I also felt satisfied because I was finally making my lifelong dream come true. Especially because I had come out of a bad situation with another restaurant partner a few months before this opportunity with Rocio's Mole De Los Dioses (I had to take my ex-restaurant partner to court to have them drop my name). All this, only to have my restaurant go up in smoke.

In the three months leading up this, my restaurant was broken into four different times, which is why we finally got a safe to store our money. I think the fact that the thieves were not able to find any money during this last time around upset them and probably caused them to burn everything down in revenge. But this is just a suspicion.

If the arsonists out there are reading this, I would just like you to know that by burning down my restaurant, you are also affecting the families of my 20 employees and their wellbeing.

In total, my partner and I had invested around $150,000 in the restaurant. But it only gets worse from there, as we also discovered that our restaurant insurance had expired a few days before this incident; the restaurant was declared a total loss and now I have to start from zero all over again. Fortunately, I was able to open another restaurant in another part of town with some of the money that I made from this one that got burned down, but now I am scared that the same will happen to that one, too.

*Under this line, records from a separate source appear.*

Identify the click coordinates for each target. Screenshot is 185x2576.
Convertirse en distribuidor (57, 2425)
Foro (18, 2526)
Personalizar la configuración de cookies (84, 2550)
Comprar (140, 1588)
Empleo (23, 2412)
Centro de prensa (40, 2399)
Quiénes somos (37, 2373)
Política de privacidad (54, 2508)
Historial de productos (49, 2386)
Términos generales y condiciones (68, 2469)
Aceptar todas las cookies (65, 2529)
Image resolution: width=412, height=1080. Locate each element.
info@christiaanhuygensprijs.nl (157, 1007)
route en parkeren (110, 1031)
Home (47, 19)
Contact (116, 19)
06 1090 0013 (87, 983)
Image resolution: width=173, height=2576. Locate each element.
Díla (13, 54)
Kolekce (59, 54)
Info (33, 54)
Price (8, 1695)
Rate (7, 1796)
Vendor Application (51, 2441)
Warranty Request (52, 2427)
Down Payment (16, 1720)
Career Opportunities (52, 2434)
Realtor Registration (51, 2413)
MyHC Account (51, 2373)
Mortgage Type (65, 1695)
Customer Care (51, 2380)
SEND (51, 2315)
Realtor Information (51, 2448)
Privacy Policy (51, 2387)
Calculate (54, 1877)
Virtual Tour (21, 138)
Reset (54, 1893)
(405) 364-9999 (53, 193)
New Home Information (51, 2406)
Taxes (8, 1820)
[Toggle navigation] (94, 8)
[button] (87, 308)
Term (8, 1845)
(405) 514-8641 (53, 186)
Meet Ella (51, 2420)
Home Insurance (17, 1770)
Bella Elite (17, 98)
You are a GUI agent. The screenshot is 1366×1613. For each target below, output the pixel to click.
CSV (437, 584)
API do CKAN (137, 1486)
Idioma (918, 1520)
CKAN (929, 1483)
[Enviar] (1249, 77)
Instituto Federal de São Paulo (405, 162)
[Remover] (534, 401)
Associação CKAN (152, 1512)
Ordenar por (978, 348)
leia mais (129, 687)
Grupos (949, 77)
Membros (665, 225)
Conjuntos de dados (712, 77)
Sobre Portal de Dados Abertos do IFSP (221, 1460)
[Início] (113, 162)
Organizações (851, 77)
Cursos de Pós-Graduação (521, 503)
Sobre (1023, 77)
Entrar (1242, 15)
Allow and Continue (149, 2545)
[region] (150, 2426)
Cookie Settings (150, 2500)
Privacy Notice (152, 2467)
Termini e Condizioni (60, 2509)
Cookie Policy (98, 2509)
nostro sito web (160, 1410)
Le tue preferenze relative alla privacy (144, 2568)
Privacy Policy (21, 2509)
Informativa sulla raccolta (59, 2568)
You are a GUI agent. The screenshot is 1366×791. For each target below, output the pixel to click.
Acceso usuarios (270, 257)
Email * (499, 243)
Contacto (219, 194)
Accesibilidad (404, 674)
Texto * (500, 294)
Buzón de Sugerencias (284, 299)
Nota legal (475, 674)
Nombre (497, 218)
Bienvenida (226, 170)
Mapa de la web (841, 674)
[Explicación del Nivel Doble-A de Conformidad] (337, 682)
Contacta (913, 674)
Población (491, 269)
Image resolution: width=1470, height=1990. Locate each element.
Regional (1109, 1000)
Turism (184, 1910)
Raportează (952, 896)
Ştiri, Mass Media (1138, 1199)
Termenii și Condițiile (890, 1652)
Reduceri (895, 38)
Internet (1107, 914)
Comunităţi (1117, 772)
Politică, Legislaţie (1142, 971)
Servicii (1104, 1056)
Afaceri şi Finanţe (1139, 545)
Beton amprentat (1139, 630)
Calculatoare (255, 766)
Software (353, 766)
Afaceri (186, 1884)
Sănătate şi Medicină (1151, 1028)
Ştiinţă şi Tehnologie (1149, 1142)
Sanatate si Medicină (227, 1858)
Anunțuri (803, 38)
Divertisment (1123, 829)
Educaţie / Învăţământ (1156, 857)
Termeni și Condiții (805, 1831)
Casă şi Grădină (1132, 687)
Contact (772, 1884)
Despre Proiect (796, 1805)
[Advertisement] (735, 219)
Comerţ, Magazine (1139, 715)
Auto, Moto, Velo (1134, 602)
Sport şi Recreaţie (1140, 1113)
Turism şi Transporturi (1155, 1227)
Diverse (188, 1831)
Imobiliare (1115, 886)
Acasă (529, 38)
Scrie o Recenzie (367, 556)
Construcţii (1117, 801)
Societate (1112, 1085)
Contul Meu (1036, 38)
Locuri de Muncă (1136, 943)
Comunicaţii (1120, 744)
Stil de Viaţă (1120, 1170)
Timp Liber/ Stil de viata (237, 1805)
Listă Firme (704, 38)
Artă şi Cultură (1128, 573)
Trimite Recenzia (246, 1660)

The crazy thing is that my restaurant is not the first to get burned down in this part of town. A few months ago, another Mexican restaurant specializing in tortas ahogada was burned down, too, allegedly by gangbangers. Nor was it the only restaurant in that part of town that was continuously broken into.

If the arsonists out there are reading this, I would just like you to know that by burning down my restaurant, you are also affecting the families of my 20 employees and their wellbeing. And to other restaurateur entrepreneurs out there, I can't stress enough the importance of being vigilant and aware of your surroundings in order to prevent something like this to happen to you.